Exercise prompt -
Repeat the entries below exactly, pictures excluded.

[Given entries — start]

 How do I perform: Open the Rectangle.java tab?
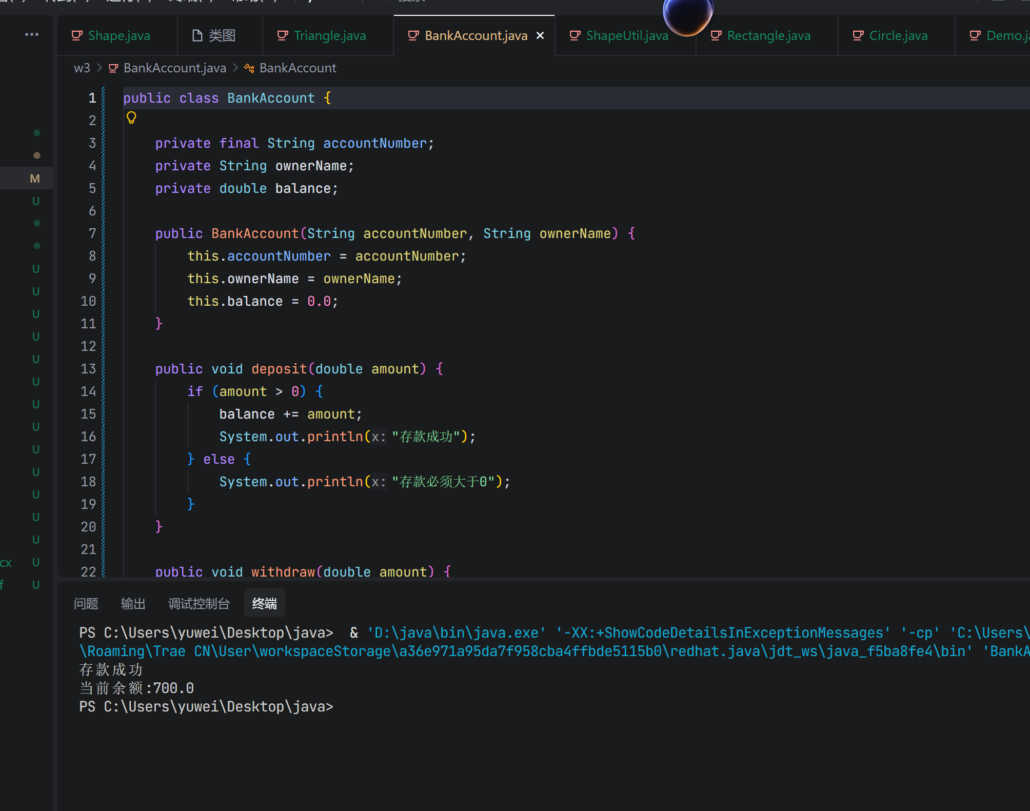[x=768, y=35]
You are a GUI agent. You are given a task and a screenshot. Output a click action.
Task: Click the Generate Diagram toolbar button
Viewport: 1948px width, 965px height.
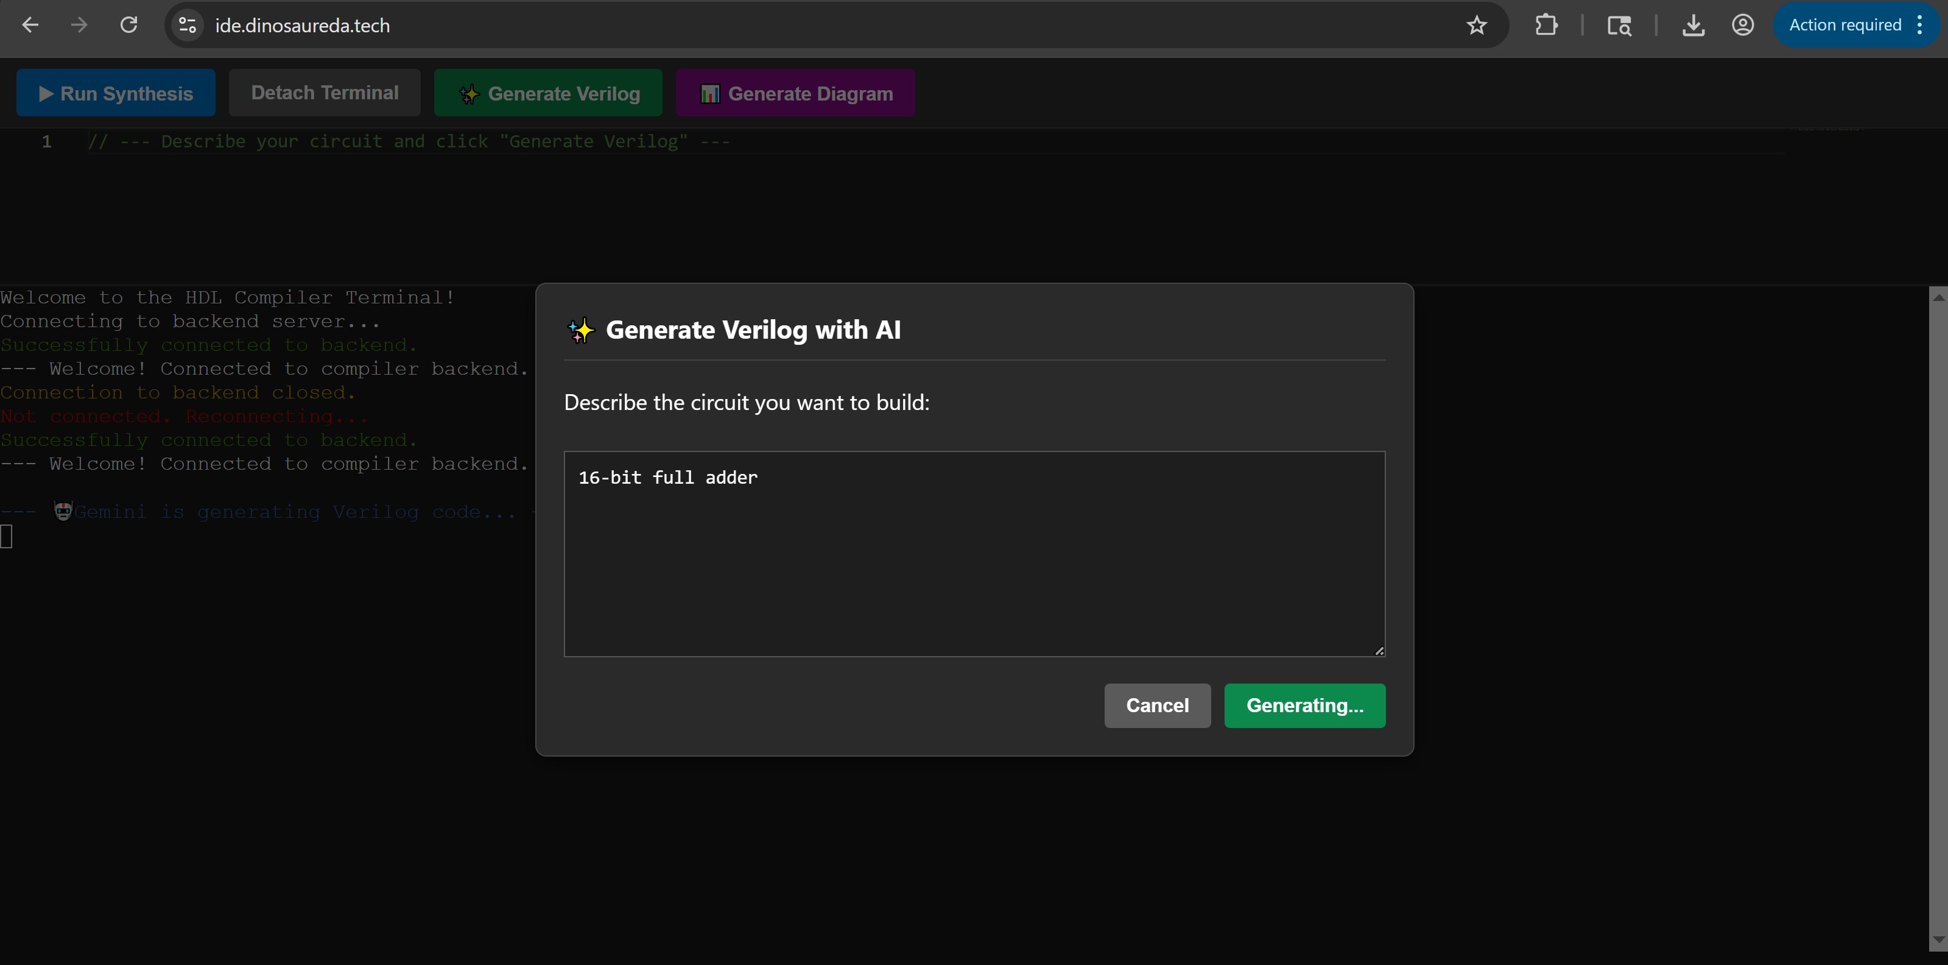click(796, 93)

[Given entries — finish]

Output for this exercise -
 How do I perform: Open the Rectangle.java tab?
[x=768, y=35]
You are a GUI agent. You are given a task and a screenshot. Output a click action.
Task: Click the Generate Diagram toolbar button
Viewport: 1948px width, 965px height.
click(796, 93)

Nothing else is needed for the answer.